(What to produce): Read through the data, and wherever a line holds the word "Task", write that line out.

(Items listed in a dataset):
_____
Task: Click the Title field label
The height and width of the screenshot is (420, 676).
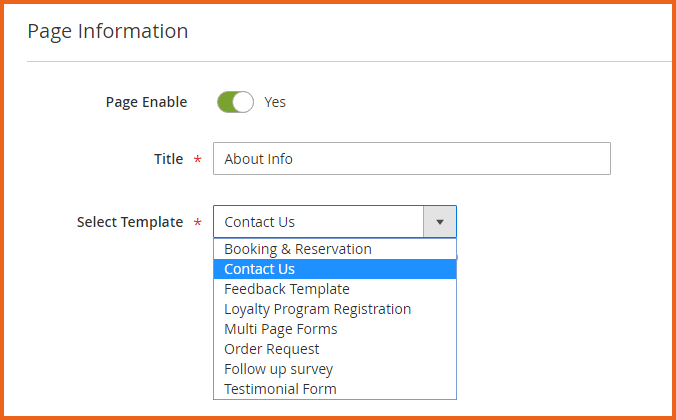Action: pos(168,159)
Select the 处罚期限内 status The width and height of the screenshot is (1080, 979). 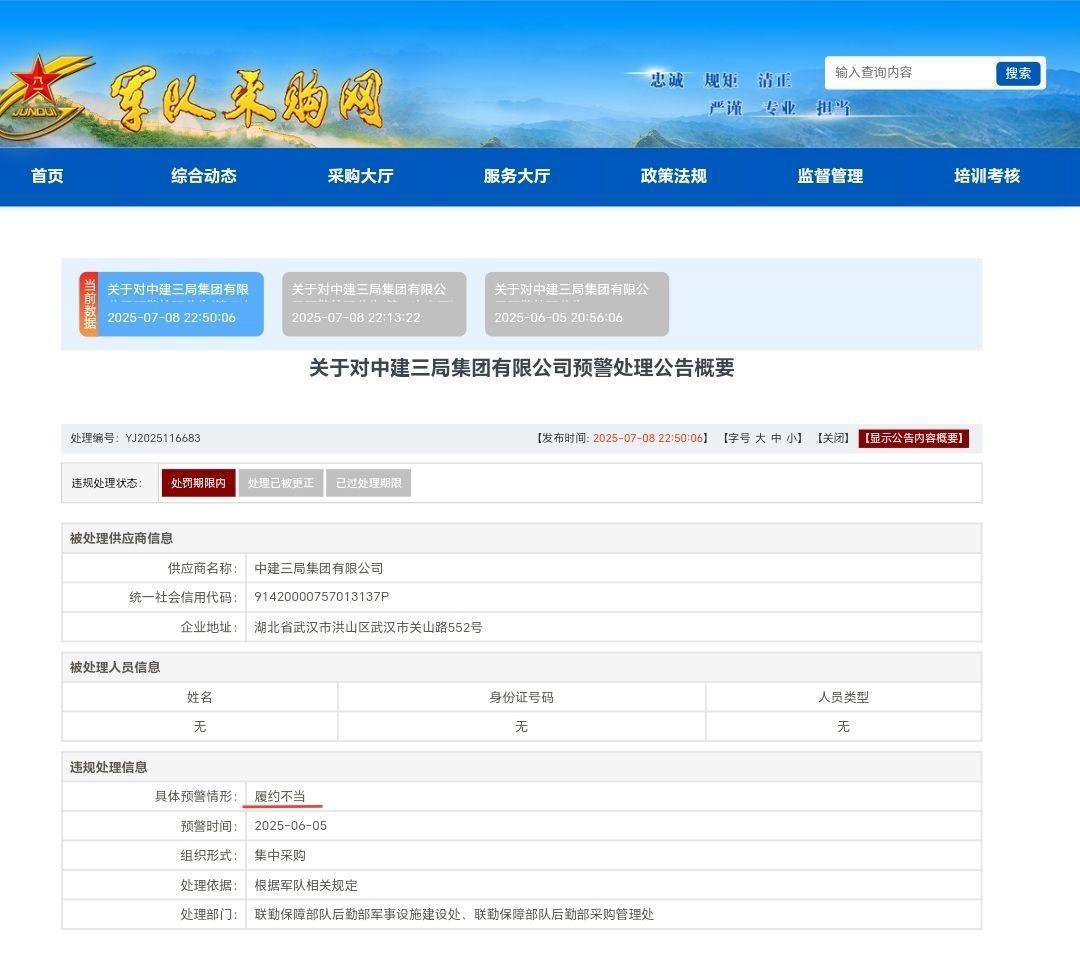[x=198, y=483]
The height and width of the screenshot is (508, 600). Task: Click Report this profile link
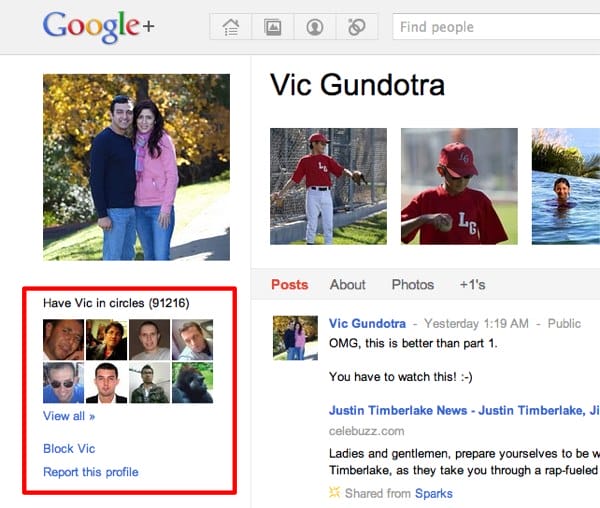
_____
(Solution):
Task: Click the Title field label
The height and width of the screenshot is (508, 600). Task: Click Report this profile link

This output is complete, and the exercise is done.